タコス店、試食会で課題探る 鹿角市

タコス店、試食会で課題探る 鹿角市

 紫色のトウモロコシ、ブルーコーンを使って、鹿角市内で料理店と加工品を販売する会社を立ち上げようとしている若者三人が、市民を招いて試食会を開き、課題を探りました。

 この三人は、以前、鹿角市で大学の研究をしていた20代の男性三人です。

 鹿角市が国内にはまだ本格的なものはないブルーコーンの産地になりうるとみて、それを使ったタコスの料理店と、加工品を販売する会社の起業を計画しています。

 市内の農家に去年から栽培を依頼していて、ことし採れたものを都内の料理店に見せたところ、一定の評価を得たということです。

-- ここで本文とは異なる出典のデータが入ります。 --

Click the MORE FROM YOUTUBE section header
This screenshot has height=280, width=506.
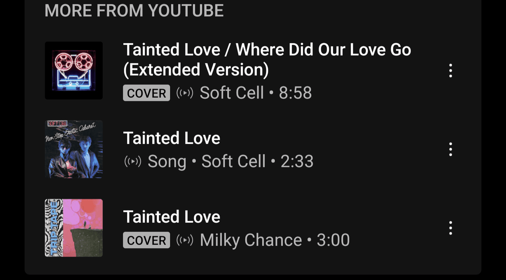pyautogui.click(x=134, y=11)
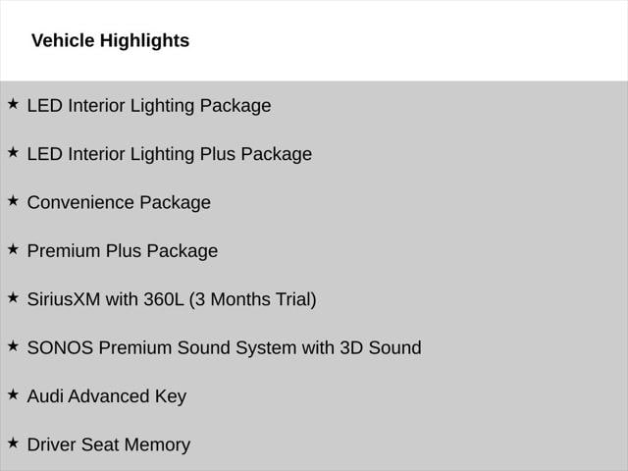The width and height of the screenshot is (628, 471).
Task: Select the Audi Advanced Key text
Action: 106,396
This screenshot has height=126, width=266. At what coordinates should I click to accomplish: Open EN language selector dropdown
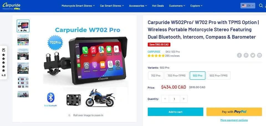[248, 6]
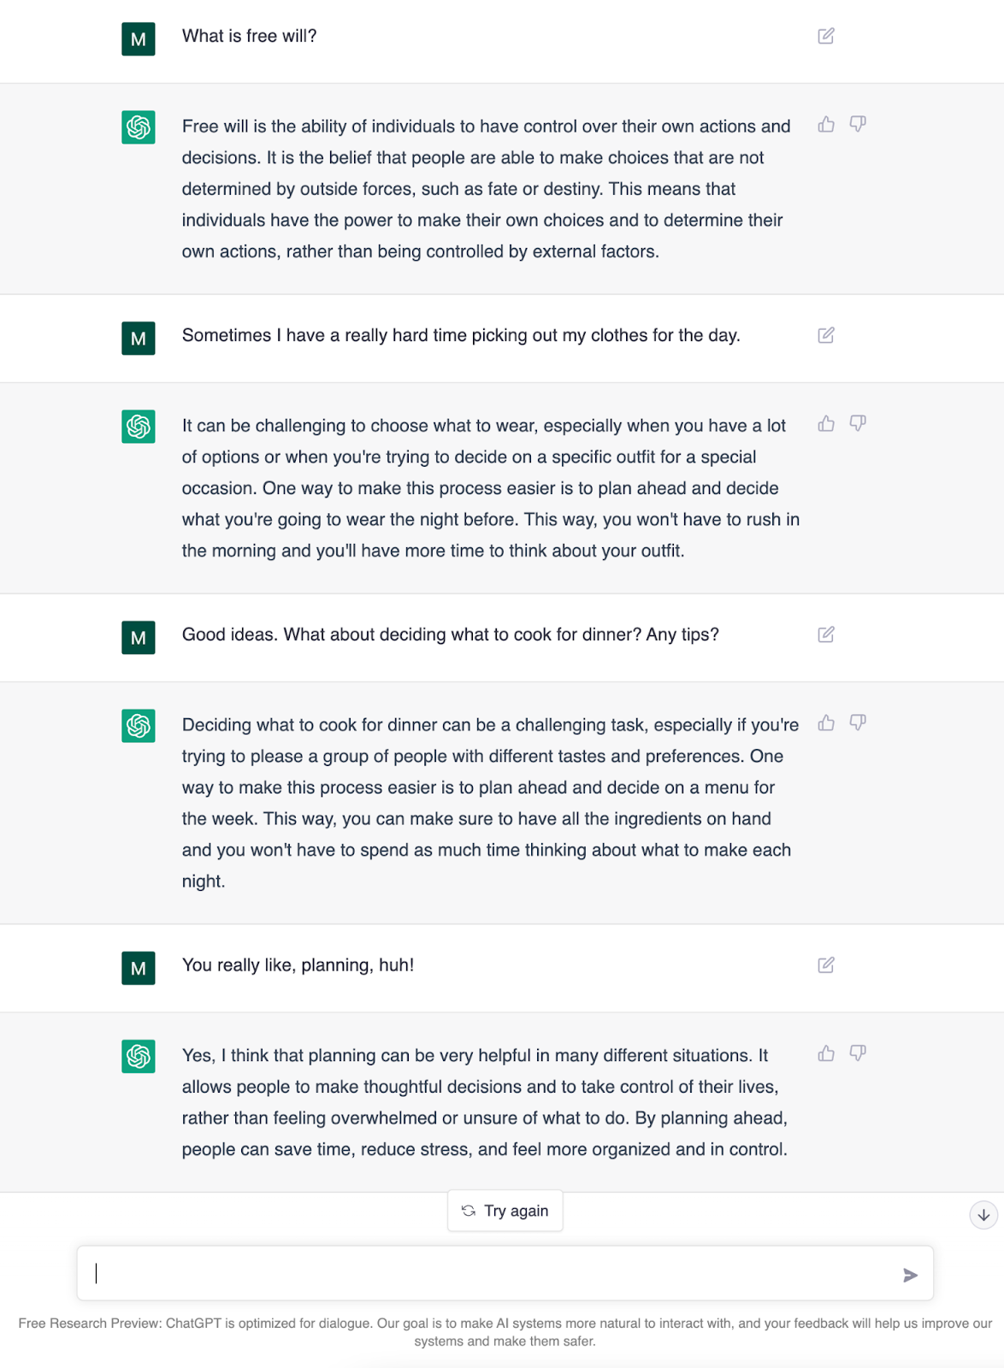Thumbs up the final planning response
Screen dimensions: 1004x1368
[x=826, y=1053]
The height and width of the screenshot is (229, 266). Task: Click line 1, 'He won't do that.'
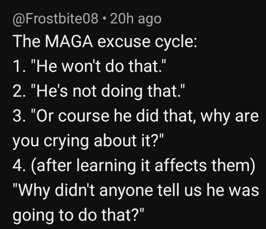[98, 66]
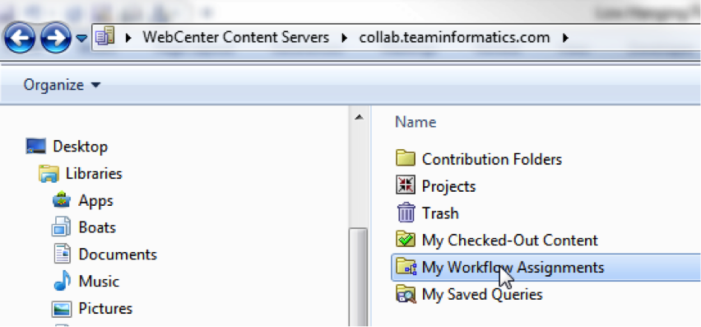This screenshot has width=701, height=327.
Task: Open the recent pages dropdown arrow
Action: (81, 38)
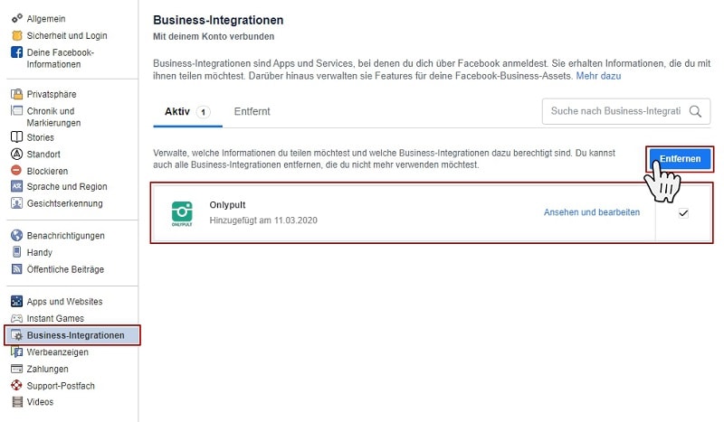Click the magnifier icon in search box
This screenshot has width=724, height=422.
695,111
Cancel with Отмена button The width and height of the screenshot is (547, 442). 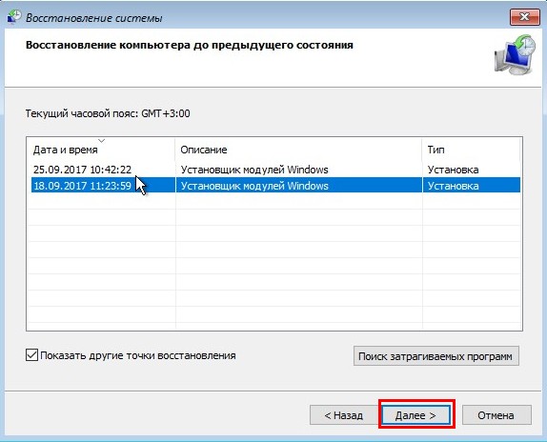(496, 414)
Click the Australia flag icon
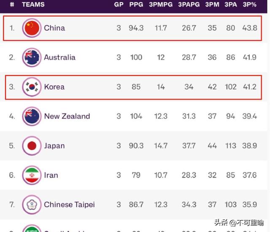The height and width of the screenshot is (232, 270). (x=32, y=57)
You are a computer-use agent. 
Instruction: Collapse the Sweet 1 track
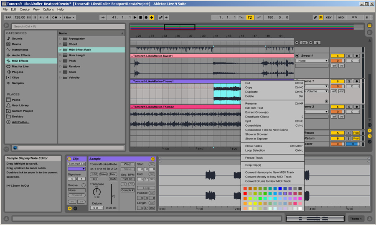tap(297, 56)
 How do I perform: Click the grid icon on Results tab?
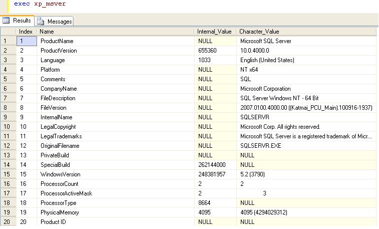(7, 21)
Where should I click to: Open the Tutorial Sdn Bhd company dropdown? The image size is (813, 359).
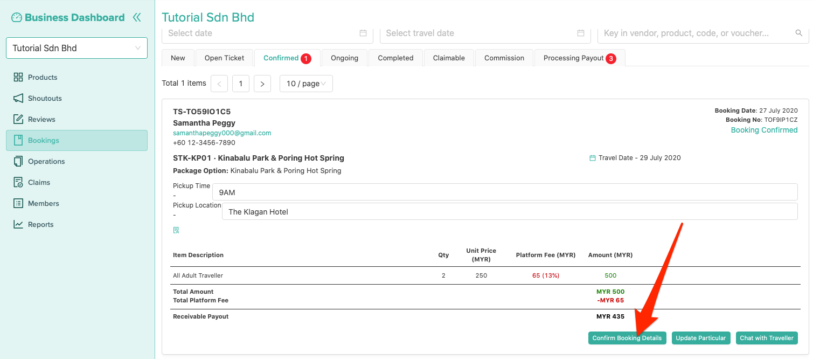(77, 48)
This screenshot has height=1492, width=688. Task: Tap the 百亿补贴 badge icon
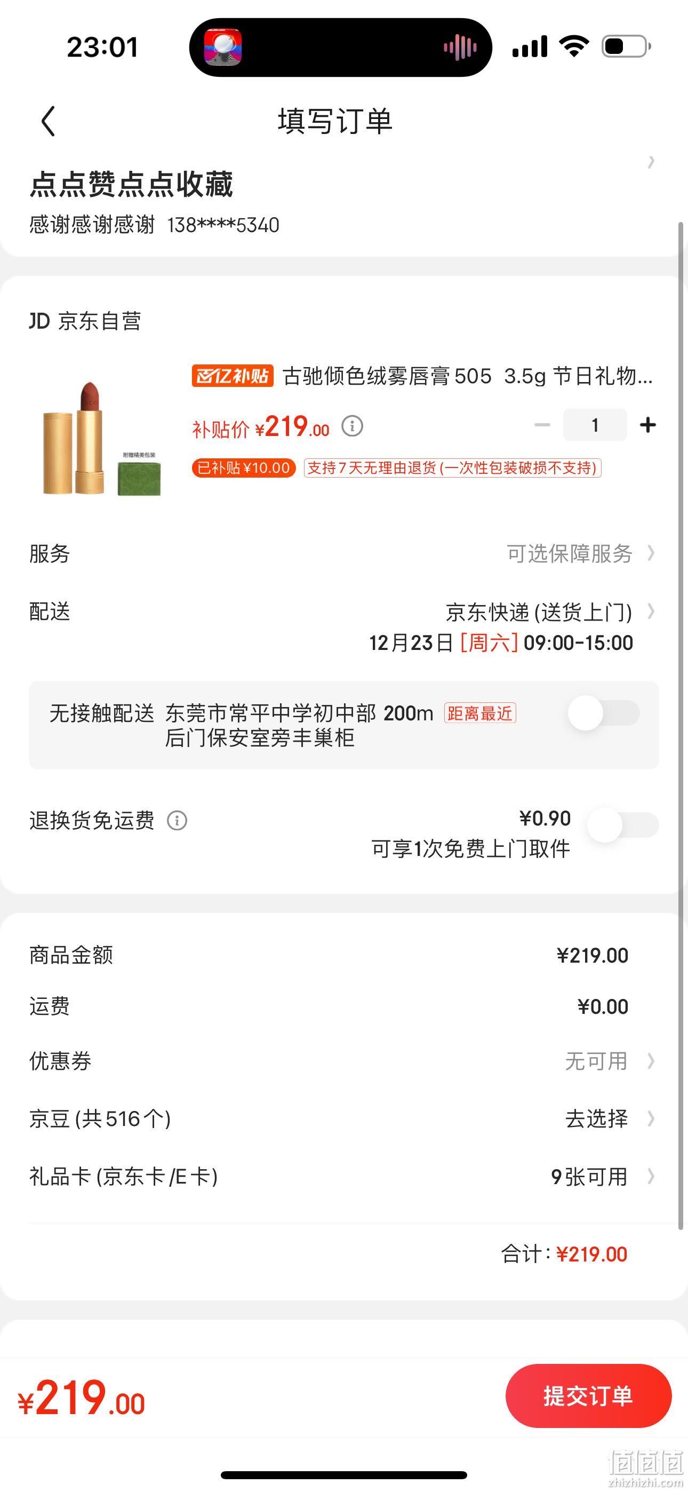coord(232,376)
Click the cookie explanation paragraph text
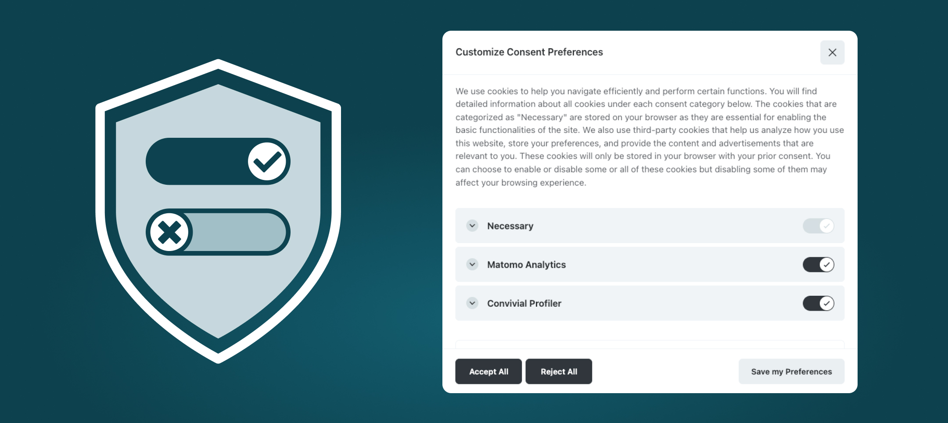The height and width of the screenshot is (423, 948). click(649, 136)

 三人が起業の地に鹿角市を選んだのは、ブルーコーンの栽培の適地とみていることと、もう一つ理由があります。

 三人のうち鹿角市の出身者は一人だけですが、ほか二人も大学の研究で訪れるなかで、地域の人たちの温かさなどにひかれて好きになったそうで、産業の活性化と、若者が住みたい町になるための協力をしたい考えです。

 料理店の開店は来年6月ごろを想定していて、それに向けた試食会を9日に毛馬内の移住者の拠点施設で開きました。

 ブルーコーンと一般的なコーンの2種類の生地を作り、来場者およそ50人に食べてもらったところ、トウモロコシの香ばしさへの評価や、トッピングとのバランスでの改善の余地などが指摘されたということです。

 試食した40代の女性は、「ブルーコーンの甘さと、もちもちした食感が楽しめました。鹿角の人たちは新しいものが好きな人が多いので、喜ばれるのではないか」と話していました。

 メンバーの代表で、東京都豊島区に住む大学院生、片山嵐大郎(らんたろう)さん(26)は、「様々な評価をもらえたので参考にしたい。出店の場所など具体的な準備を進めて、若者たちが町の活性化などをざっくばらんに話し合える店を出したい」と話しています。